The task -
Check each line of the data below for the word "agent", then extract the ones that have it.

Information -
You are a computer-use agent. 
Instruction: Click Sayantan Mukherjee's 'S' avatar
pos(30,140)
==
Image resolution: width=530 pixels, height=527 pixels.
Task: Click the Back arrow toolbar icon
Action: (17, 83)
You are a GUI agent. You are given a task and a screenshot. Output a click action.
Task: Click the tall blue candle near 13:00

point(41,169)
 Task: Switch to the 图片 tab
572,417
...
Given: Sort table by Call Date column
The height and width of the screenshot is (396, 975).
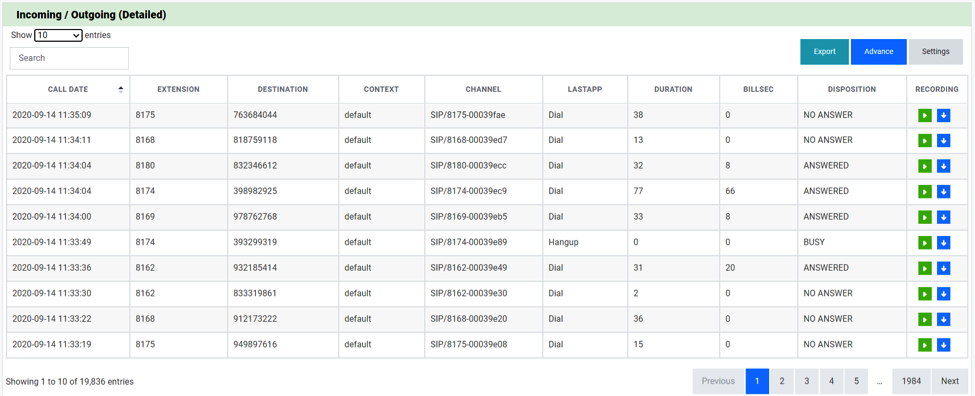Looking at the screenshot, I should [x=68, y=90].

Your solution -
You are a computer-use agent. 
You are a GUI agent. You are given a task and a screenshot. Output a click action.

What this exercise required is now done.